When I think of Genealogy, Fast is not the first thing that comes to mind. Many years ago, an acquaintance made the following statement “I don’t know why you say Genealogy takes so long, last weekend I went to do my family history and I traced it back to the 1700s. I just went online and found my tree.” My response to her was “How do you know it’s correct? Did you verify everything? Other people’s trees can have errors in them? Are you sure it was really your family?”. She gave me a blank puzzled look. You know the deer in the headlights look.
Anyway, Genealogy isn’t fast. You might get lucky and find lots of information on a person you are looking for. You know those “green leaves” from Ancestry. Those hints. I had to remind a genealogy friend, a beginner that those Ancestry green leaves are just hints. They have not been verified; they just match your search criteria. A look of horror came over her face as she said, “I just have been accepting all those hints because I thought they were for my person.”
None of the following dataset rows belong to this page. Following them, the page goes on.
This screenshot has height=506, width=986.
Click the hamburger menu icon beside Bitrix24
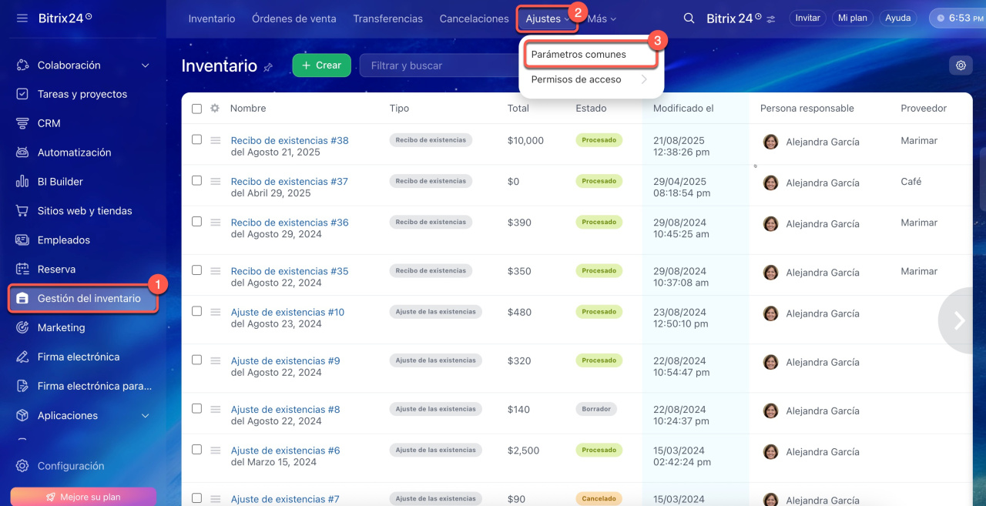tap(22, 18)
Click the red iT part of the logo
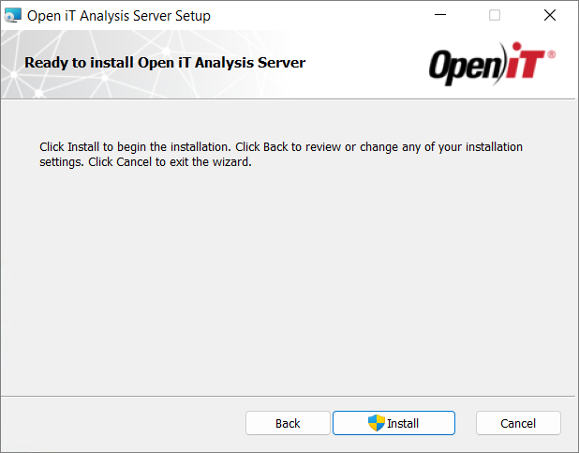The height and width of the screenshot is (453, 579). point(526,61)
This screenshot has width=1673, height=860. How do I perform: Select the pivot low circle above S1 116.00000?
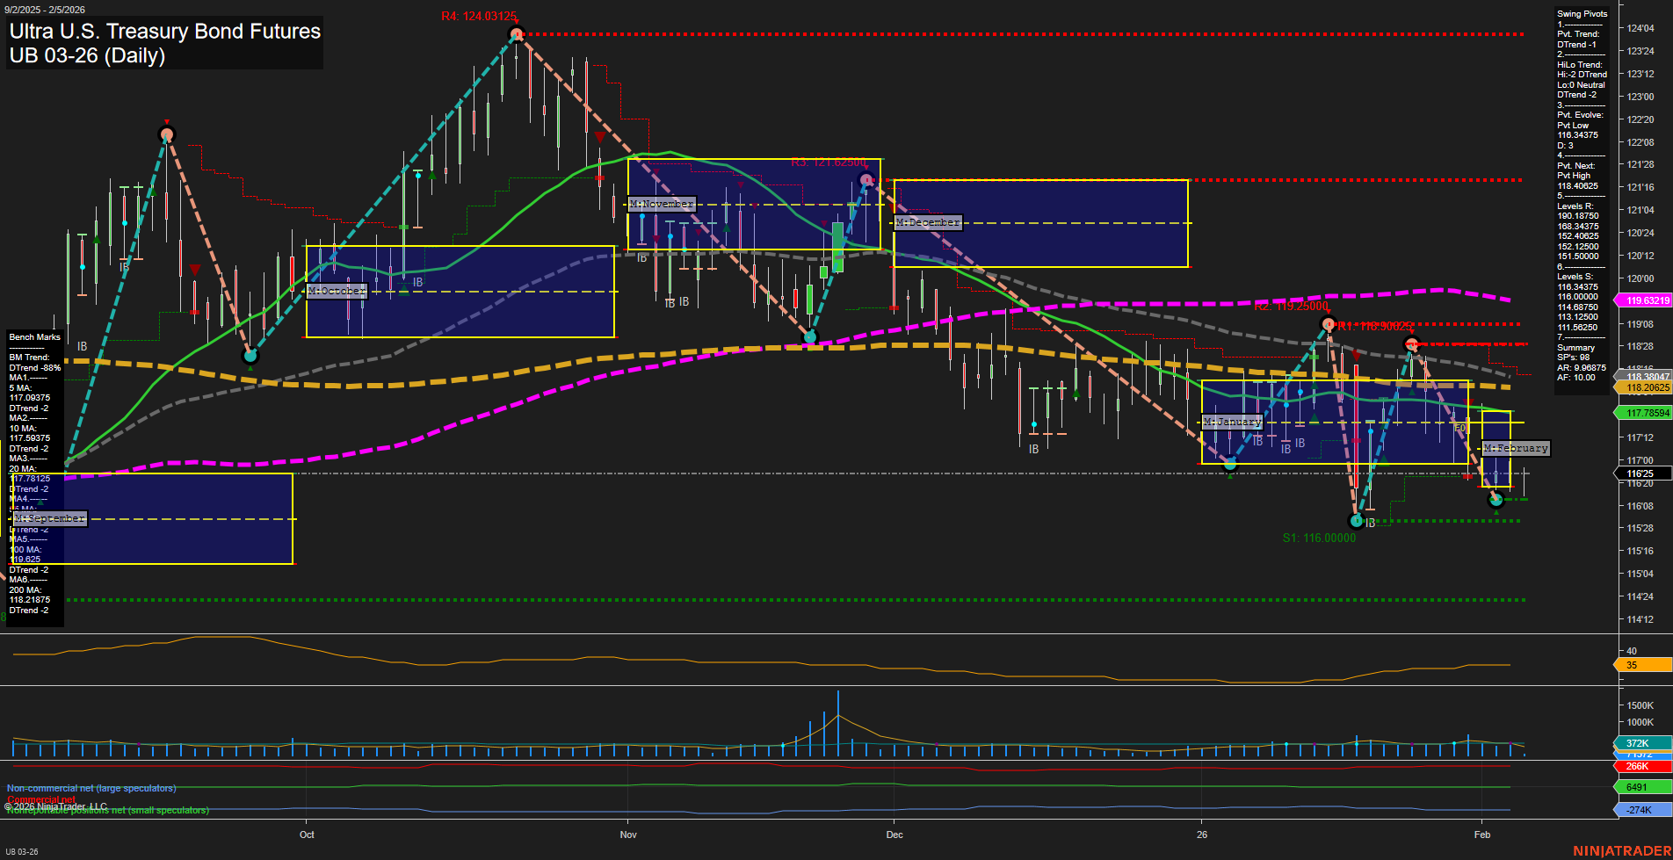pos(1356,521)
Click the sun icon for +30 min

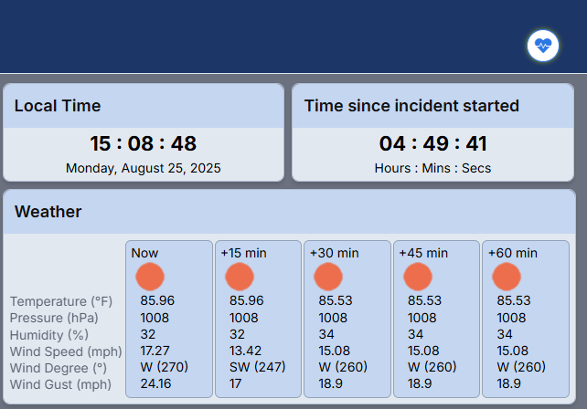coord(328,277)
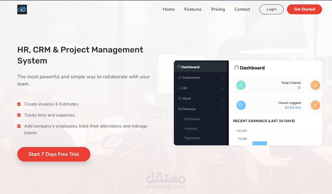Switch to the Pricing page
Image resolution: width=332 pixels, height=194 pixels.
218,9
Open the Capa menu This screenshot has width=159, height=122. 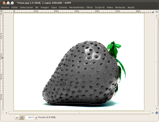coord(54,7)
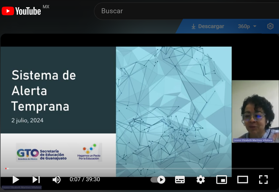Open the player settings gear in control bar
Viewport: 279px width, 192px height.
click(x=200, y=180)
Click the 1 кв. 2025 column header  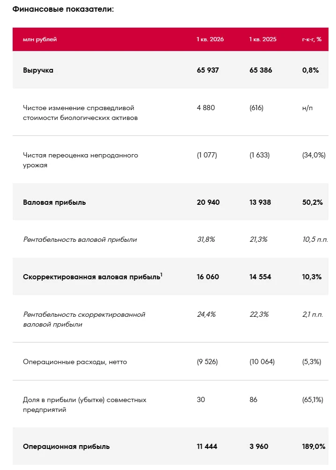pyautogui.click(x=263, y=39)
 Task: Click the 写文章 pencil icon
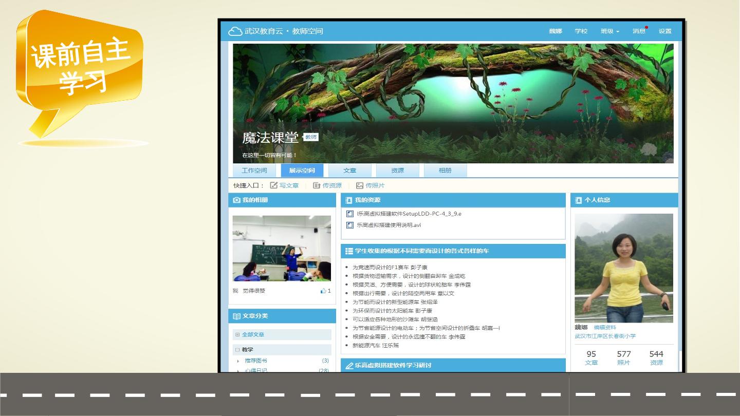click(274, 185)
I have also reminded people that Ancestry trees have not been verified by Ancestry or by any employee of Ancestry. That those trees are only as reliable as the person who is doing the research. I stated that I could put anything in my tree, a TV family, a made-up family, just random records that I attach to people in my tree. I am amazed by how many people never stopped to think about this.
I have gotten some things “Fast” in genealogy. For example, an obituary can provide lots of details about a person, their parents, their spouse, their children, their siblings and in-laws, their grandchildren, and so on. Now usually in an obituary, it just a matter of gathering names and perhaps places where the survivors are currently living or who preceded the person in death. However, with that information, I can usually find more records to expand on the names, birth dates, marriage dates, death dates. But is it fast? Not really, researching the people from an obituary can take me anywhere from an hour to several days.
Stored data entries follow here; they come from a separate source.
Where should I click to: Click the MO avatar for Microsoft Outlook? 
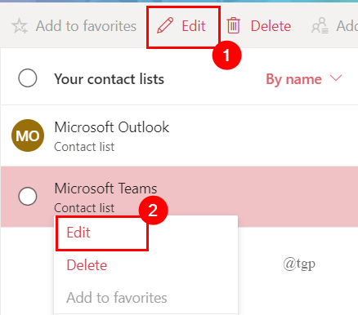coord(28,135)
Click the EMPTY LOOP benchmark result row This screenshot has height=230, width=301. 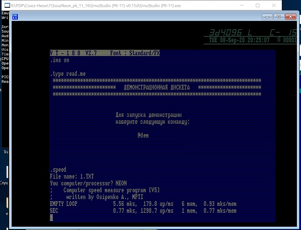click(143, 204)
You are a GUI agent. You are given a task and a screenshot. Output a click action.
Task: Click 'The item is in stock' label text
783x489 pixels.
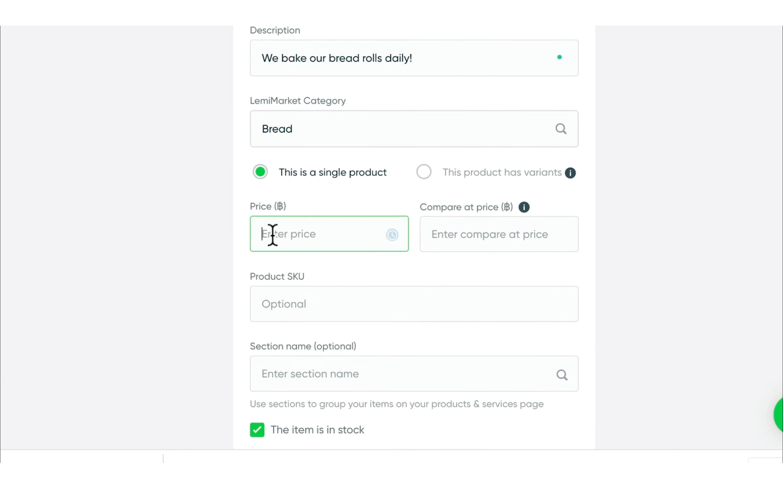pyautogui.click(x=317, y=430)
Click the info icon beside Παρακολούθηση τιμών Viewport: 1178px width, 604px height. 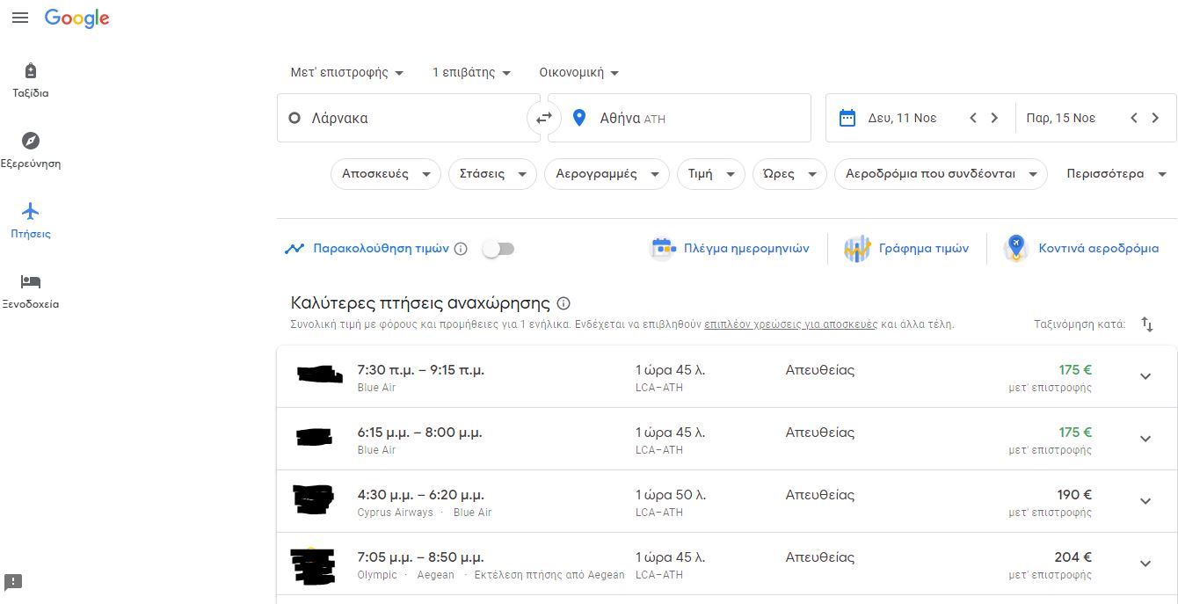pyautogui.click(x=461, y=249)
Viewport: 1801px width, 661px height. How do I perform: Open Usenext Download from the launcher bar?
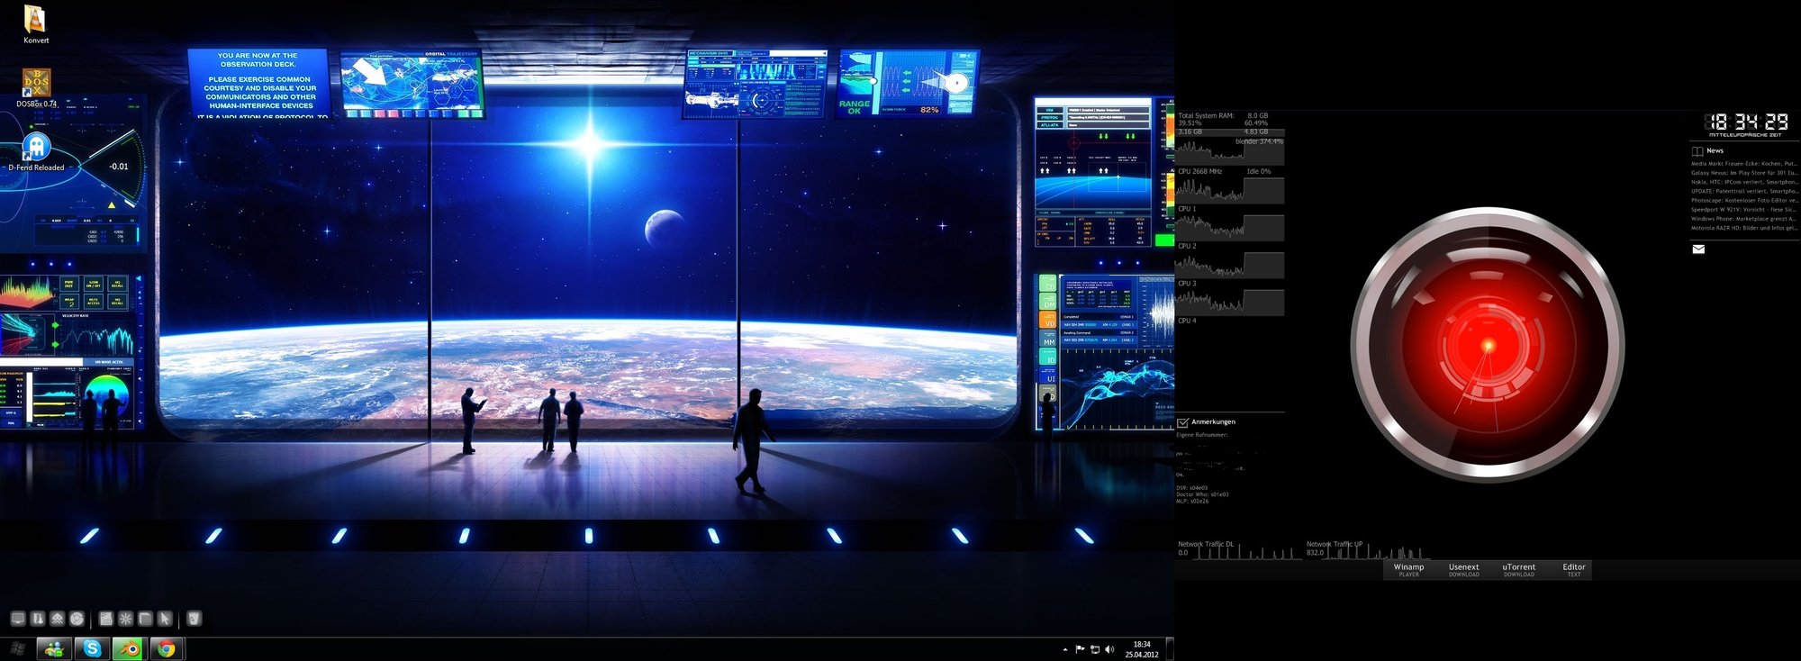coord(1463,569)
Have you followed a line through Find A Grave, you know the links to the parents, siblings, children, and so forth. Keep in mind, that those links are only suggestions from other people. Also, those people who create memorials from obituaries of strangers might even have them listed in the wrong cemetery. This happened when my brother died, someone created a Memorial and placed him in the wrong cemetery. A cemetery by the same name, located near the proper cemetery, but still the wrong cemetery. Plus, obituaries might have wrong information because in my mom’s obituary it listed this same brother as Tom when his name was Tim. A typo can really change everything. Even if there is a picture of the stone, the stone could be wrong. My paternal grandfather has the wrong year of birth on his stone. How do I know, because I did research and found out that he was born in 1899 and not 1900. He was born in Aug of 1899 and appears on a census record for April of 1900. His World War I draft card has Aug 1899 written on it. Thus, I know the 1900 date on his gravestone isn't correct.
So basically, I am saying Genealogy isn’t Fast, we might find an ancestor or relative fast, but seriously, was it fast? How long have you been doing genealogy? I might finally get the names of the next generation on a marriage record, but I might have been trying to figure out where and when they really got married to find that record. I have added 100 people to my tree in one day and on other days, only a handful.
Seriously, if Genealogy was Fast, won’t everyone be doing it. I enjoy that it isn’t fast. That it is a big puzzle that I must take my time to make sure every piece fits. It not a race for me or to force the pieces to fit.
Remember to have fun and Just do Genealogy!